結局その病院にはそれから2週間に1度、1年半ほど通いました。
その間血液検査ではCRPと、GOT・GPTが上がったまま。触診でも毎度肝臓腫れっぱなし。そりゃぁだるかろう。
尿検査でも潜血と蛋白出続けてたし。
血圧は100を越えたことはないし、脈拍は100を切ったことがないし、白血球は増えてるわ、高熱もたびたび。その度に扁桃腺とか腎盂炎とか言われました。

今ほど検査機器もない時代。1年かかって内臓1つひとつ調べていきました。
いろんな検査しました。

何を調べても異常が出ます。

でもその原因が、見つからない。


内臓で検査に引っかからなかったのは、肺だけでした。

「このままじゃ白血病になっちゃうよ」
「このままじゃ慢性腎盂炎になっちゃうよ」
「このままじゃ子供生めないよ」いらん。
「このままじゃ将来、骨粗鬆症になっちゃうよ」

だからって、どうせいっちゅうの。


しまいには心臓発作まで何度か起こしましたが、先生には内緒にしてました。
もう面倒で(笑)。
脈がすごく変なのがバレて運動負荷後の心電図もとりました。
「軽い狭心症ですね」
軽い? 発作の時はこのまま死ぬんかって思ったけど。

でもこれ以上生活制限とかうるさく言われたらいやだったから、先生には内緒・・・。


通い始めて1年がたつ頃、いつものように病院に行くと先生が改まった様子で言いました。

「結局、癒着性腹膜炎だと思います」

お腹の傷の癒着がひどくて、こすれる、ねじれる、熱をもつ。
軽い腹膜炎の状態で、免疫反応が起きる。
熱で周りの臓器が軒並み弱る。
そこに血が集まるから頭に血が行かなくて貧血状態。
でもって心臓に負担がかかっている、だそうです。

理路整然としているように思うのですけど、この病名、怪しいらしい。
その後数々の病院に行った時に病歴にこの病名、必ず書いておくんですけど、先生が全員首をかしげます。
ほんとに全員が首をかしげるので、「あぁいまあの辺見てるのね」とわかります。
医学書の隅から見つけ出してきたんでしょうか。

更に先生言いました。
「あなた免疫不全の気があるからね」

それからおもむろにいつも座ってる事務机の引き出しをガラガラ開け、茶褐色のビンを取り出しました。中には白い粉が入っています。

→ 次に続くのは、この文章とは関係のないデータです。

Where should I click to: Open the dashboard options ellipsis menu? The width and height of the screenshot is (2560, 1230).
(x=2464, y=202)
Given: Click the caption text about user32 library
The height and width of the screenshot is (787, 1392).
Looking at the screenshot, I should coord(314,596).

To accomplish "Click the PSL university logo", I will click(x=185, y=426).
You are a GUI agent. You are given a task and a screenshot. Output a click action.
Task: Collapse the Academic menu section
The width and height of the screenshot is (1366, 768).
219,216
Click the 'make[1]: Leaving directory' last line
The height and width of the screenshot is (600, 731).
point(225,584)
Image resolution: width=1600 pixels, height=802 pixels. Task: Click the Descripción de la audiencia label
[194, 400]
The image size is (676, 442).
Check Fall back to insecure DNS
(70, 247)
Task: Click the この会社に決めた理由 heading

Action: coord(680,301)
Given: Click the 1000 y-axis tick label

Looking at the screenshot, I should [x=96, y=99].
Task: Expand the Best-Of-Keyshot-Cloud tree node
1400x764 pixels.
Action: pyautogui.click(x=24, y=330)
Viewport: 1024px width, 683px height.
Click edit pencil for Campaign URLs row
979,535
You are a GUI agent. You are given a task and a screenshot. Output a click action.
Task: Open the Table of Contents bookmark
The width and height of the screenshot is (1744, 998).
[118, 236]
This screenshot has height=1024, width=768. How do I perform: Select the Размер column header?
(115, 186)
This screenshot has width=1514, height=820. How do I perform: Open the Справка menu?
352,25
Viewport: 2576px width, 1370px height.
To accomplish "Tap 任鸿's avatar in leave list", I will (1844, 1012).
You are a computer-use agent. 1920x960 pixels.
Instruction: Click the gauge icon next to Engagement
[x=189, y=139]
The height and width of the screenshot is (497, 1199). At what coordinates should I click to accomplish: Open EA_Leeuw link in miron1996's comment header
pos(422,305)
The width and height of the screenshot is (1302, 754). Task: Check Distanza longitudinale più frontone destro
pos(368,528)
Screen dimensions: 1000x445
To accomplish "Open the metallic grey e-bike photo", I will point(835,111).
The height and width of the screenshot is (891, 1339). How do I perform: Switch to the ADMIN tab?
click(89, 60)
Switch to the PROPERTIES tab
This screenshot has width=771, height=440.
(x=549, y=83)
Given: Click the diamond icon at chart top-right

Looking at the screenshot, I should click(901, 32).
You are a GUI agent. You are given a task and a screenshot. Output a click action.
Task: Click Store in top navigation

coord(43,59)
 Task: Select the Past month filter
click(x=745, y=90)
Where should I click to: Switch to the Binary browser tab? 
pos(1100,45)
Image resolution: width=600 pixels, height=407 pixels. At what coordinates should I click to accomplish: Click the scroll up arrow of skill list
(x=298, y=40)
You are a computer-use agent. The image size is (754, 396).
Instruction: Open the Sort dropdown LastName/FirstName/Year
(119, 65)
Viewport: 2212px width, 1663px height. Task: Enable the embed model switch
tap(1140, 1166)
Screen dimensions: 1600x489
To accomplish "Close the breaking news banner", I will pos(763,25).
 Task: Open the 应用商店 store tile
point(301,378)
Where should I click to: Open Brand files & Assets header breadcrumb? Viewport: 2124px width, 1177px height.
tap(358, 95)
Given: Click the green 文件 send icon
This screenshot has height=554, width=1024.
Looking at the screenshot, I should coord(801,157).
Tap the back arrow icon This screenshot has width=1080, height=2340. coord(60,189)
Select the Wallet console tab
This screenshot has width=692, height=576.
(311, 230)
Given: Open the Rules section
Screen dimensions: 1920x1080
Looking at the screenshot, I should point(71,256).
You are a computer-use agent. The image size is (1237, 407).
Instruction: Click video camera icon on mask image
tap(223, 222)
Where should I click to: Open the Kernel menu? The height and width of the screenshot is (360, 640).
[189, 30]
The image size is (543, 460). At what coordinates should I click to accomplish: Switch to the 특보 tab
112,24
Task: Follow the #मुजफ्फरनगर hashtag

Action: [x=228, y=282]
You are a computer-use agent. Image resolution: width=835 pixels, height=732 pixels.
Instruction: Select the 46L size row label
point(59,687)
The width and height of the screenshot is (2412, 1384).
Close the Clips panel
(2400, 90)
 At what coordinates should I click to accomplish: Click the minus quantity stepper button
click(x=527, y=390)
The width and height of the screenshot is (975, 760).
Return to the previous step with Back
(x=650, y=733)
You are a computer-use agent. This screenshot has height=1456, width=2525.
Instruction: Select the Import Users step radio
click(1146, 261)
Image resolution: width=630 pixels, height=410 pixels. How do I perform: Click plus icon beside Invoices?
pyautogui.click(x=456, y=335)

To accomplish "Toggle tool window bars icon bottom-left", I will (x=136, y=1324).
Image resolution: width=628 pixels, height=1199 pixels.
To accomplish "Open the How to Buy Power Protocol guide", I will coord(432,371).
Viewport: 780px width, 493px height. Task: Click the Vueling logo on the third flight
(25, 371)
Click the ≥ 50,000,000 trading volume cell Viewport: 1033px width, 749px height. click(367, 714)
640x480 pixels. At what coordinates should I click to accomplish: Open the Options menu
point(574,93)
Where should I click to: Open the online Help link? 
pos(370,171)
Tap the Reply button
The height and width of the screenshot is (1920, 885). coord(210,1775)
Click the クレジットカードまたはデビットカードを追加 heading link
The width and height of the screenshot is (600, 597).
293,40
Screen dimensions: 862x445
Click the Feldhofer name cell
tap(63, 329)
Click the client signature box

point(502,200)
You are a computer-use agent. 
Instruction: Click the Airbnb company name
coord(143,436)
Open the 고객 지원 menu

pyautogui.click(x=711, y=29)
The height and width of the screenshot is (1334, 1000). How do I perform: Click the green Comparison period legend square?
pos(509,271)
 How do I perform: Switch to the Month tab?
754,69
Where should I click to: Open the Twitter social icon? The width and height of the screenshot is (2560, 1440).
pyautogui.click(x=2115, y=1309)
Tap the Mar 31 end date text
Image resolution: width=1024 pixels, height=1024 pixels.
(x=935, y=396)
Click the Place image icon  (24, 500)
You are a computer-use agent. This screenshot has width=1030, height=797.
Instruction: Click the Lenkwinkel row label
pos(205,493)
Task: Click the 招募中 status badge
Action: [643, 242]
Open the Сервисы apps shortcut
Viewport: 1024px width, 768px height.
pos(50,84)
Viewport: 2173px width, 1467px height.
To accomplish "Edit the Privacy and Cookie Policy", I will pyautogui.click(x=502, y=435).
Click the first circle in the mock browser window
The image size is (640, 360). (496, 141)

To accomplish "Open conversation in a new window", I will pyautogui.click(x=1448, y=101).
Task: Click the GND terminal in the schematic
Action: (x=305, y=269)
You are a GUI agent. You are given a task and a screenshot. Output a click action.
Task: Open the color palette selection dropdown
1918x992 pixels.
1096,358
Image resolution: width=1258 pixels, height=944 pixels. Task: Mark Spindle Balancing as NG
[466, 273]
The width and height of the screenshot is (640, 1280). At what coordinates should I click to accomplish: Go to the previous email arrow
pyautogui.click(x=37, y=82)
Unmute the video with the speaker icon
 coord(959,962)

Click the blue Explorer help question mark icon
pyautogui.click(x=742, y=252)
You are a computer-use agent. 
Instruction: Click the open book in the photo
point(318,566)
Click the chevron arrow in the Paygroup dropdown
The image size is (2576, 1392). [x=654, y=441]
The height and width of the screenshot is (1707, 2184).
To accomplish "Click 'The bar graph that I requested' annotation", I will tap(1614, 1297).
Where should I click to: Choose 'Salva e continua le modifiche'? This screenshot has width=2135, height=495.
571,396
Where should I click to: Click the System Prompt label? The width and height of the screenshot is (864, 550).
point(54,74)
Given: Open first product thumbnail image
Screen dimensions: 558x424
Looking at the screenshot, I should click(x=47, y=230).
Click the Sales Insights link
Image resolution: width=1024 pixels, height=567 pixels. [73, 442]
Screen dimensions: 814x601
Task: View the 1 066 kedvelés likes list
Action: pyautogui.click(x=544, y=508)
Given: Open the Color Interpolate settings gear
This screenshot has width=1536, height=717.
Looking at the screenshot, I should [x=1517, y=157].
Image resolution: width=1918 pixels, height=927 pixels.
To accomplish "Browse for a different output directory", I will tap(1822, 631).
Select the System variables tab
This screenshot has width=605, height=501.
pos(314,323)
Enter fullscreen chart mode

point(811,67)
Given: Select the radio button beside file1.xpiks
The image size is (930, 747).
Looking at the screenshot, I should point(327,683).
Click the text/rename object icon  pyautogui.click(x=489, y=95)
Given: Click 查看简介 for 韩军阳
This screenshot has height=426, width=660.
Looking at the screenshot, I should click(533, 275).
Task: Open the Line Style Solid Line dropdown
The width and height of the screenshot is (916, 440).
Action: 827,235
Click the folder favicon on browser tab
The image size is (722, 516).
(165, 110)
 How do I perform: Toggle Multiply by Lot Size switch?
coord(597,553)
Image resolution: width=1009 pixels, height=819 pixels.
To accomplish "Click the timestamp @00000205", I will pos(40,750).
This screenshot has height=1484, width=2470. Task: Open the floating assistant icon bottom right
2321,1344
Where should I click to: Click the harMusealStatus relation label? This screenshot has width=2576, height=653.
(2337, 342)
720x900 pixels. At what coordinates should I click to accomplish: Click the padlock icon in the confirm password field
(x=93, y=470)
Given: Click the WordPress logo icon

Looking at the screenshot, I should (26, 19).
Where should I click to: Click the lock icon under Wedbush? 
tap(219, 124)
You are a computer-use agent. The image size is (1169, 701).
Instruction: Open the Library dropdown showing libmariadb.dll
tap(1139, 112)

「これ飲んでね。1日1回3日間。毎日同じ時間に。空腹時に」
薬包紙にキッチリ薬包包みで包まれた3包、渡されました。

あやしい。あやしすぎる。

あまりのあやしさに、薬の名前、聞けませんでした。
インフォームドコンセントなんて言葉もまだない時代。私はまだウブな患者でした。
これはいまでも後悔。なんの薬だったんでしょう。

先生の言うとおり、3日間のみました。


それから3ヶ月が過ぎる頃。体調は、冗談じゃないくらい悪くなっていきました・・・
って、おい。

ほとんど這うようにして病院に行きました。
「先生、ぐ、具合悪い」

先生、お気楽。
「なぁに、それは薬が効いてる証拠だよ。これからだんだん良くなっていくから」
なんですかそれはー。

でも先生の言うとおり、それからだんだん体調は良くなって行き、更に3ヶ月が過ぎた頃、あれだけ毎度出続けていた検査の異常がピッタリとなくなりました。
うっそ~。

「でもね先生、まだダルくて微熱も下がってないんですけど?」
「それくらいはね~、仕方ないよ」
先生お気楽。
「でも、10年たったらどうなるかわからないよ」

とにかく検査の異常もなくなったし、吐くこともなくなったし、ダルイのもそれまでに比べれば格段に楽になったので「これくらいは仕方ないのか~」と通院終了。

何しろあれだけの検査異常を治してくれた先生の言うことですから。


それにしてもあれは、何だったんでしょう。引き出しから取り出したビン入りの薬って・・。